To further expand the possibilities of MAGENTA, the group checked out whether the SMA spring might likewise be activated by laser light, which had not been revealed before and would make the approach basically cordless, expanding its therapeutic effectiveness. They demonstrated that an implanted MAGENTA device without any electric wires might operate as a light-responsive actuator and deform muscle tissue when irradiated with laser light through the overlying skin layer. While laser actuation did not attain the exact same frequencies as electrical actuation, and particularly fat tissue appeared to soak up some laser light, the researchers think that the demonstrated light level of sensitivity and efficiency of the gadget might be even more enhanced.

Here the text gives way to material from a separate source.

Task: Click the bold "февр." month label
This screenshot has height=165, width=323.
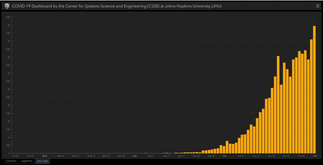Action: (45, 156)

” The basic capabilities of MAGENTA and the fact that its assembly can be easily scaled from millimeters to several centimeters might make it fascinating as a central piece of future mechanotherapy not only to treat atrophy, but possibly also to accelerate regeneration in the skin, heart, and other locations that might gain from this form of mechanotransduction,” stated Nam.
” The growing awareness that mechanotherapy can resolve critical unmet needs in regenerative medication in manner ins which drug-based treatments simply can not, has actually stimulated a brand-new location of research study that links robotic developments with human physiology to the level of the molecular paths that are transducing different mechanical stimuli,” said Wyss Founding Director Donald Ingber, M.D., Ph.D. “This study by Dave Mooney and his group is a really sophisticated and positive example of how this kind of mechanotherapy might be used medically in the future.” Ingber is likewise the Judah Folkman Professor of Vascular Biology at Harvard Medical School and Boston Childrens Hospital, and the Hansjörg Wyss Professor of Bioinspired Engineering at SEAS.
Referral: “Active tissue adhesive prevents and activates mechanosensors muscle atrophy” by Sungmin Nam, Bo Ri Seo, Alexander J. Najibi, Stephanie L. McNamara and David J. Mooney, 10 November 2022, Nature Materials.DOI: 10.1038/ s41563-022-01396-x.
The research study was funded by the National Institute of Dental and Craniofacial Research, the Eunice Kennedy Shriver National Institute of Child Health and Human Development, and the National Science Foundations Materials Research Science and Engineering Center at Harvard University.
By Benjamin Boettner, Wyss Institute for Biologically Influenced Engineering at Harvard
December 30, 2022
Muscle atrophy is the wasting or loss of muscle mass and strength. It can occur as an outcome of disuse or it can be a symptom of specific neurological conditions. Atrophy can result in decreased mobility, impaired function, and decreased lifestyle.
An adhesive that can promote muscles to stretch and contract has been established– and it has the prospective to make it possible for and prevent healing from muscle atrophy.
Muscles can become weak and run out due to a lack of workout, such as when a limb is paralyzed in a cast, or gradually as individuals age. This condition, referred to as muscle atrophy, can also occur as an outcome of neurological disorders like ALS and MS, or as a reaction to particular illness consisting of cancer and diabetes.
Mechanotherapy, a kind of treatment that uses handbook or mechanical techniques, is thought to have the potential to help in tissue repair. Massage, which utilizes compressive stimulation to unwind muscles, is the most popular type of mechanotherapy, however, it is unclear whether extending and contracting muscles through external methods can also be effective as a treatment. There have actually been 2 significant challenges to studying this possibility: an absence of mechanical systems that can evenly use extending and contraction forces to muscles along their entire length, and the inefficient delivery of these mechanical stimuli to the surface area and much deeper layers of muscle tissue.